Abstract

The optoelectronic skin is acknowledged as the world's current cutting-edge technology in the fields of wearable healthcare monitoring, soft robotics, artificial retinas, and so on. However, the difficulty in preparing stretchable photosensitive polymers and the high-crystallization nature of most reported photosensitive materials (such as perovskites) severely restrict the development of skin-like optoelectronic devices. Herein, a surface energy-induced self-assembly methodology is proposed to form easily transferrable and flexible perovskite quantum dot (PQD) films with a worm-like morphology. Furthermore, intrinsically stretchable phototransistors (ISTPTs) are fabricated based on a stretchable photosensitive layer heterojunction consisting of worm-like PQD films and hybrid polymer semiconductors.

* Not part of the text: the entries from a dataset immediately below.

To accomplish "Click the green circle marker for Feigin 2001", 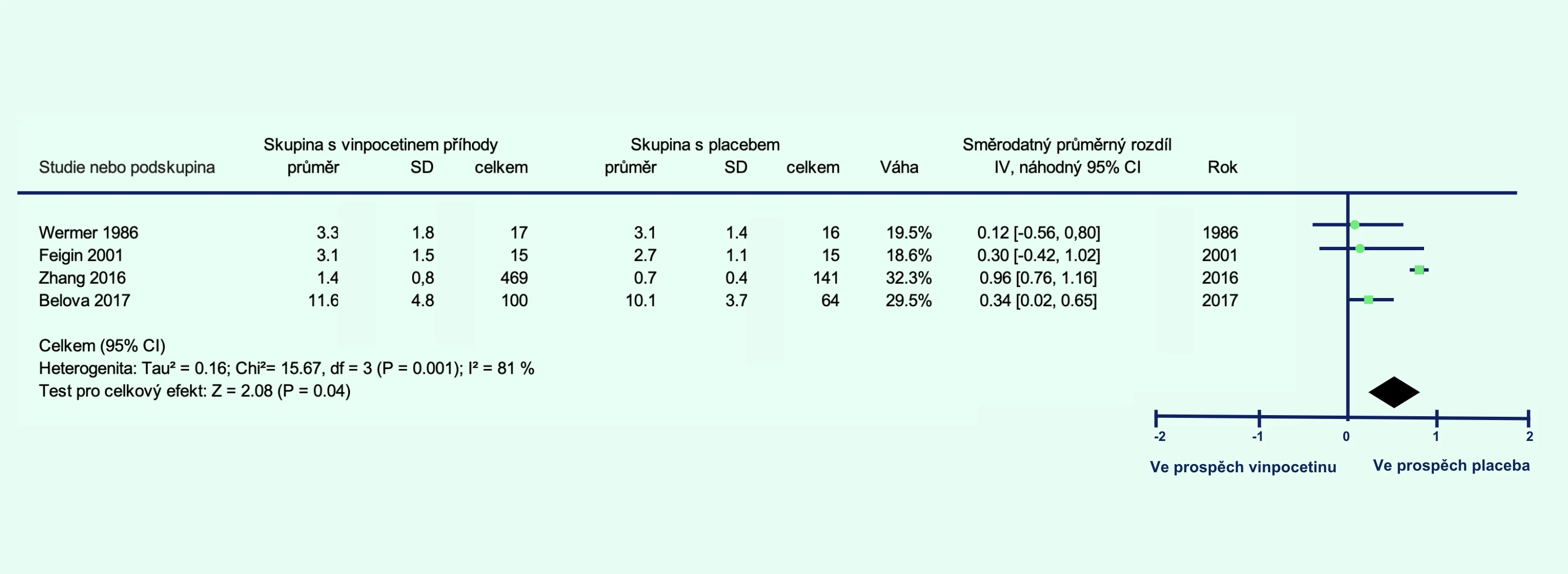I will [x=1360, y=249].
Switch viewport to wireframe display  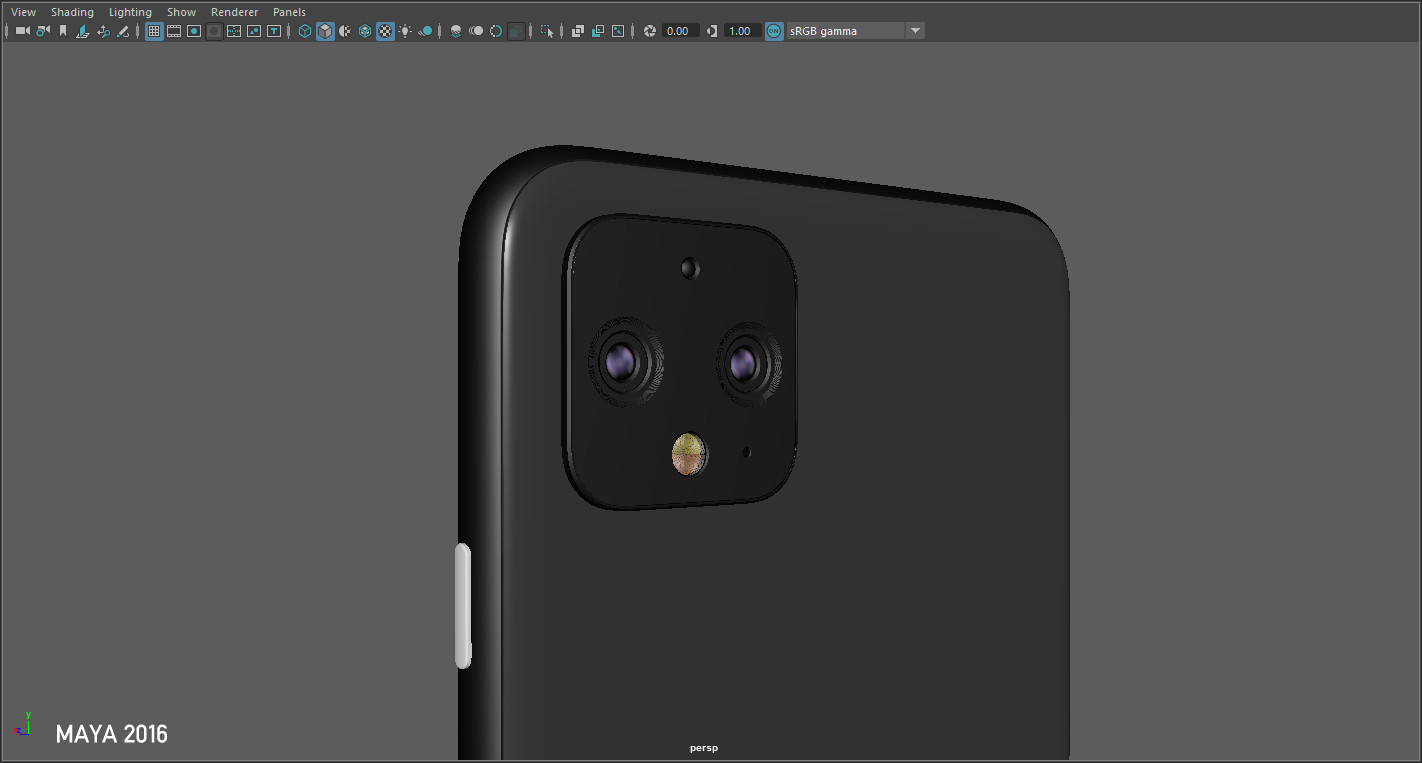304,30
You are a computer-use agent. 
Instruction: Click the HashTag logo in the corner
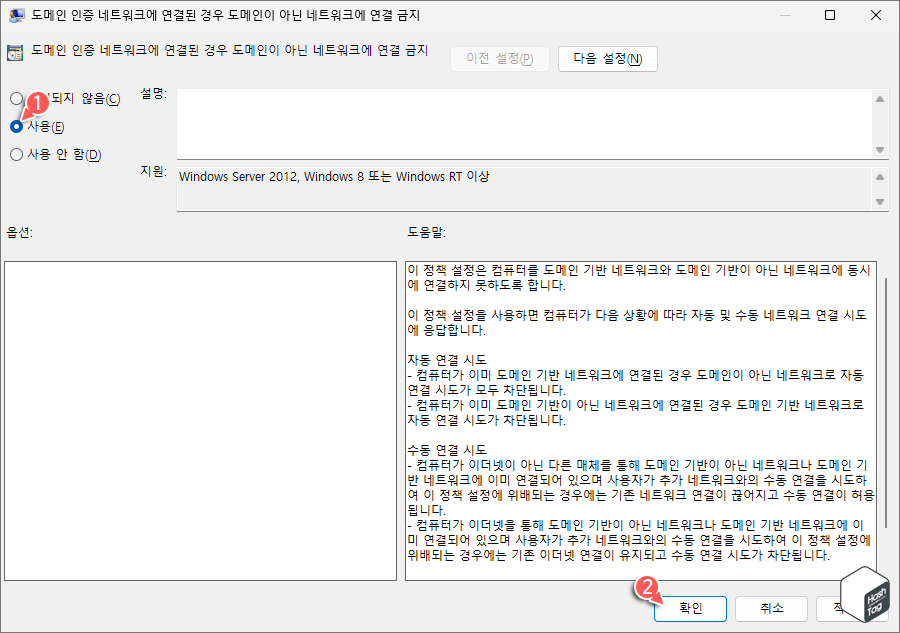tap(866, 597)
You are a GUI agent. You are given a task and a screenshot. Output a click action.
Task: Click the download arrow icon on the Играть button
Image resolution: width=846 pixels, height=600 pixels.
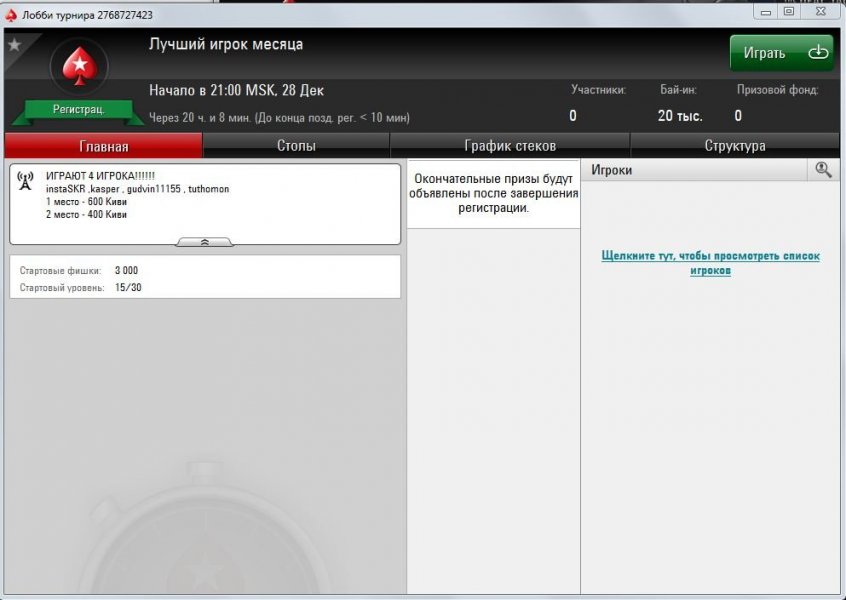[818, 52]
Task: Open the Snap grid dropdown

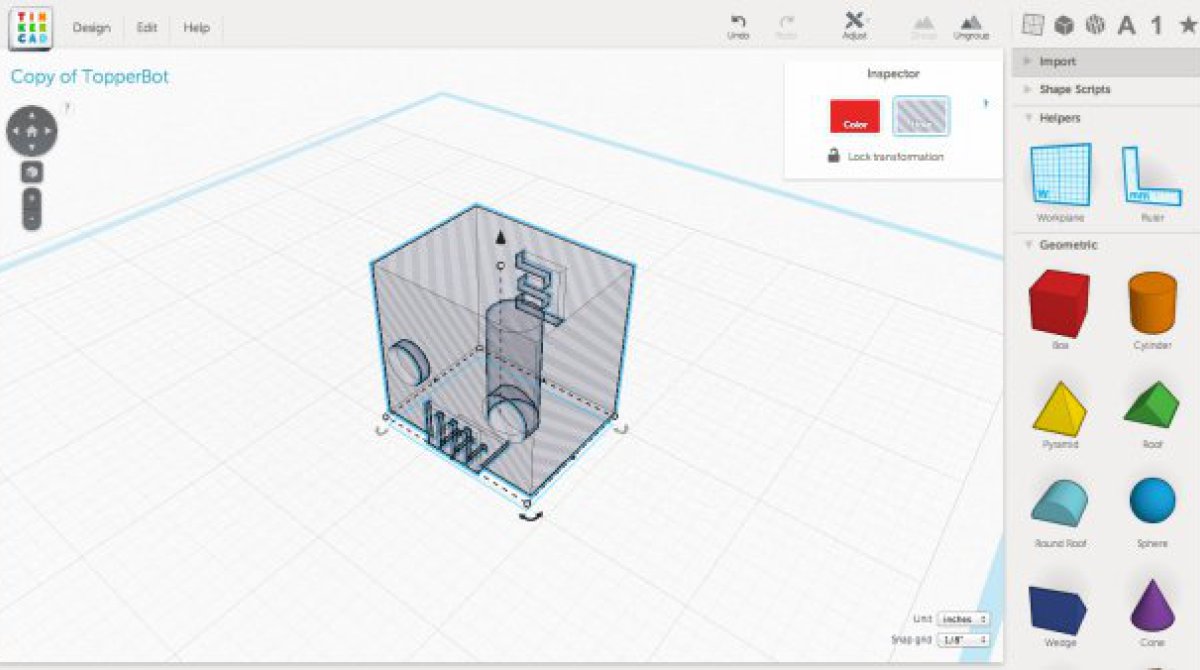Action: tap(963, 640)
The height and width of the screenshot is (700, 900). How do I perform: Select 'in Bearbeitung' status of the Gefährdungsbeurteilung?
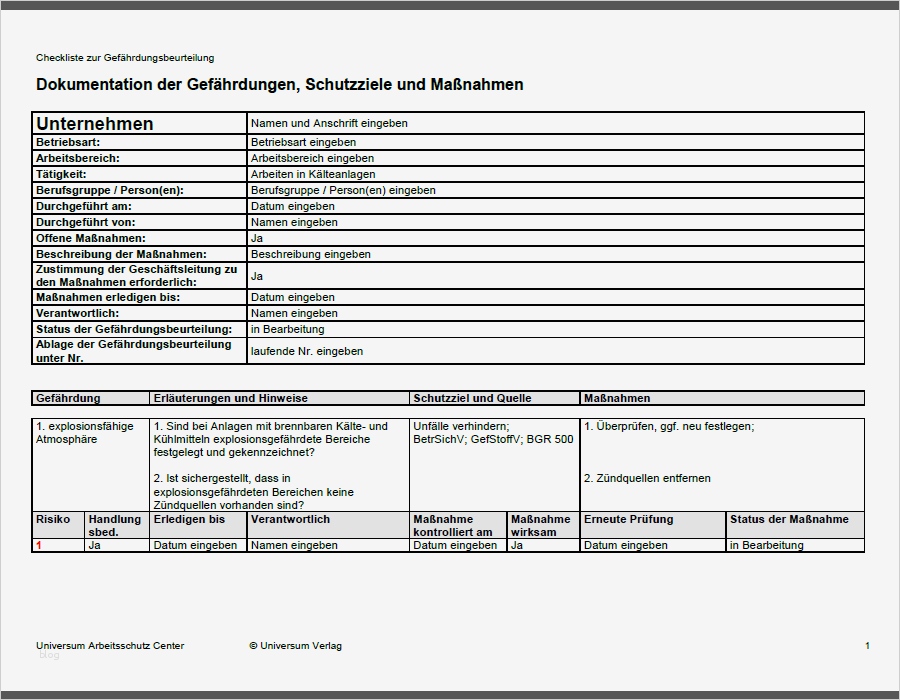tap(290, 329)
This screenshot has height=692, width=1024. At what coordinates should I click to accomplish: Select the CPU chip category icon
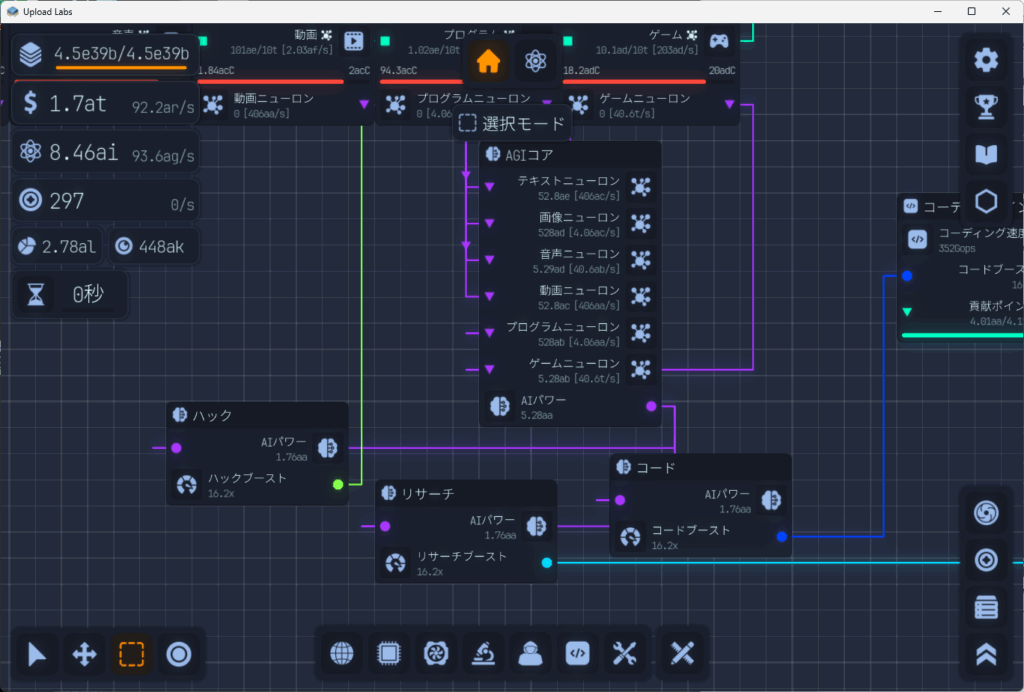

The obtained ISTPTs display highly sensitive response to high-energy photons of X-ray (with a detection limit of 79 nGy s-1 , that is 560 times lower than commercial medical chest X-ray diagnosis) and ultraviolet (with photosensitivity of 5 × 106 and detectable light intensity of 50 nW cm-2 among the highest performance of reported photodetectors). In addition, these ISTPTs demonstrate desirable e-skin characteristics with high strain tolerance, high sensing specificity, high optical transparency, and good skin conformability. The surface energy-induced self-assembly methodology for the preparation of ISTPTs is a critical demonstration to enable low-cost and high-performance optoelectronic skins.